Q205 David Howarth: Turning to DFID's
approach, which you have been very critical of in print and in
your submission to us. You have been talking about their outward
oriented neo-liberal approach and presumably that is the story
you told about cocoa, that would be the meaning of that. Can you
say a bit more about that because the cocoa example must be quite
an unusual one? The conditions under which it is true that income
falls when capacity expands are quite specific, are they not,
the elasticity and so on? Can you talk about other sectors of
the economy and why that approach does not work?
Mr Woodward: They are quite specific
but they are specific to most primary commodities and, most particularly,
tropical agricultural commodities and also some mineral commodities
like copper, for example, which Africa has. If you have price
inelastic demand then that will be the case. That applies across
a large proportion of Africa's exports at present.
Q206 David Howarth: You are saying
that this approach of prioritising export-led growth does not
work for the type of commodities that developing countries are
going to specialise in?
Mr Woodward: Exactly so. As I
say, it might make sense for one individual country, but not to
do it as a blanket approach, which is essentially what the IMF
and the World Bank have been doing since the structural adjustment
came in in the early 1980s. They were in a position to exert some
kind of co-ordinating role, so as to encourage developing countries
to act in their collective interest rather than in their individual
interest, instead of which they pursued exactly the opposite approach.
To a great extent they are still doing it 25 years on.
Q207 David Howarth: You have also
pointed to some extraordinary distribution problems with the growth-led
approach. The figures you quoted, I think, in your report of Growth
Isn't Working was that only 60 cents of each $100 per capita
growth went to the poor in the 1990s, that is 0.6%, which is extraordinarily
low, and that was way down from the 73% in the 1980s. These are
extraordinary figures. Can I ask you how they were arrived at
and how robust they are?
Mr Woodward: In terms of robustness,
the first thing to say is that poverty data are less than perfectmore
so than most economic data. There is always a danger in the tendency
to think, "Here is a number, therefore we will believe it".

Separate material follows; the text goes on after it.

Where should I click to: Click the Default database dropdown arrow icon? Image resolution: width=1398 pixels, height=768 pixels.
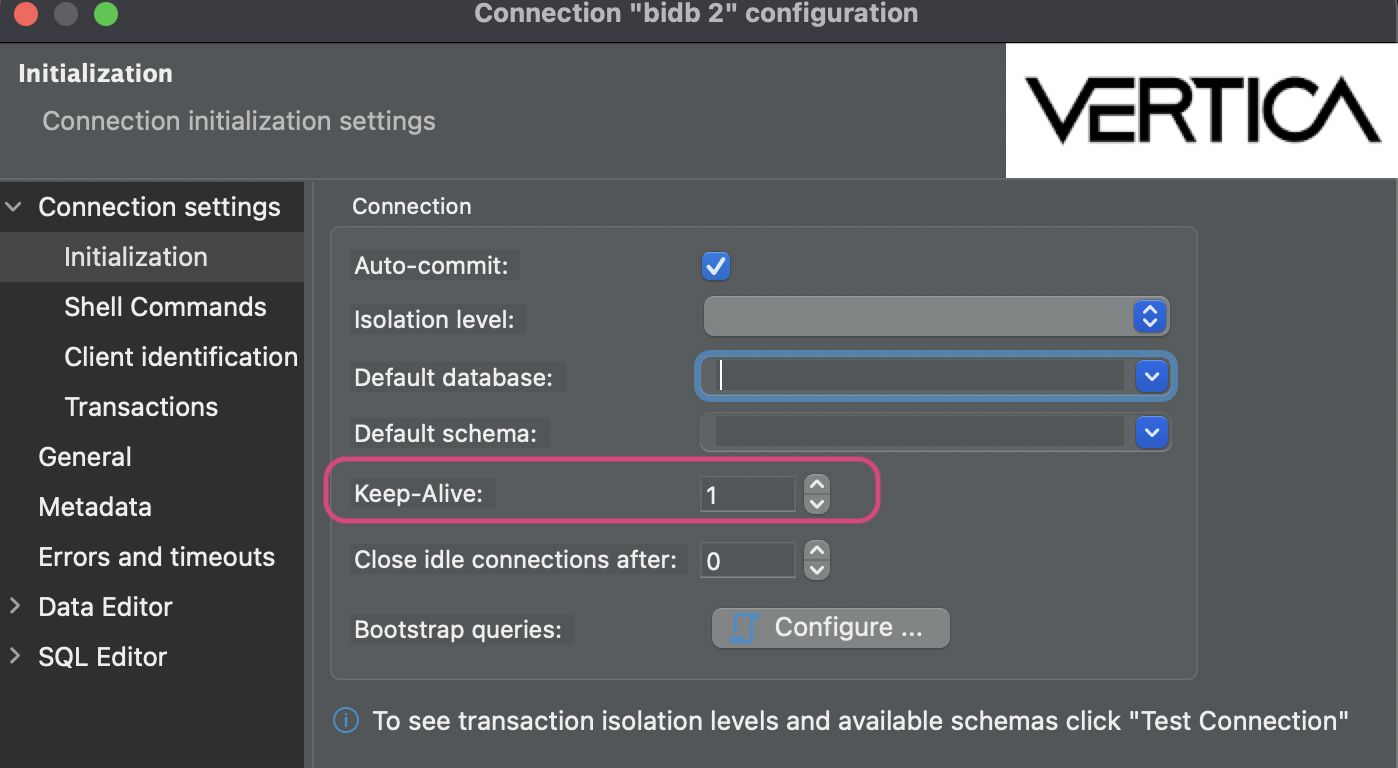click(x=1151, y=376)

There is a degree approximation. The data which we used is from
the World Bank's own data set, so it is the generally accepted
and used data. Essentially, what we did was combine two sets of
data both from the World Bank, one set of data on the gross national
income of the world as a whole, and we looked at how much that
increased over 1981-90 and then 1990-2001, then we looked at their
POVCAL data set to see how much the incomes of the poor, below
the $1-a-day line and below the $2-a-day line, increased over
the same period. Then we took the increase in the incomes of the
poor households as a percentage of the overall income in gross
national income globally.
Q208 David Howarth: Is there any
indication that is continuing into the present decade?
Mr Woodward: It is very difficult
to tell. Unfortunately there is also a very long time lag, because
of the nature of the data in the poverty data. I think there is
a good chance it is continuing.
Q209 David Howarth: What hypotheses
do you have to explain that trend if it is the trend?
Mr Woodward: Again, to a great
extent, it comes back to development paradigm that we have been
developing over the last 25 years. In effect, what we have done
is to step away from policies which are directly aimed at reducing
poverty or providing free health and education services and social
provision and social protection, in order to increase economic
growth. We have sacrificed those distributional concerns in order
to promote growth, but at the global level we have not seen any
increase in growth. The result is, firstly, we do not have any
more growth and, secondly, we have a sharp reduction in the share
of that growth which is going to poor households.
Q210 David Howarth: How does your
solution then work? You looked upon a regionalisation solution,
which must be a reversal of what one might call the crude globalisation
policies followed by the WTO, the World Bank and IMF. How does
that help?
Mr Woodward: In terms of what
we are proposing, a great deal of it is about changing mentality.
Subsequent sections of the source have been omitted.